Write out everything in the records below, from the line containing "You are a computer-use" down to the end of the records, both ends included.

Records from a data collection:
○ ○ ○ ○ ○
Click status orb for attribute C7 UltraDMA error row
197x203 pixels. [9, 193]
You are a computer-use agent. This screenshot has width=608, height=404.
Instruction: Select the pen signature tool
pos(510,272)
○ ○ ○ ○ ○
### OUTPUT FOR THIS EXERCISE:
You are a computer-use agent. This screenshot has width=608, height=404.
Instruction: Select the pen signature tool
pos(510,272)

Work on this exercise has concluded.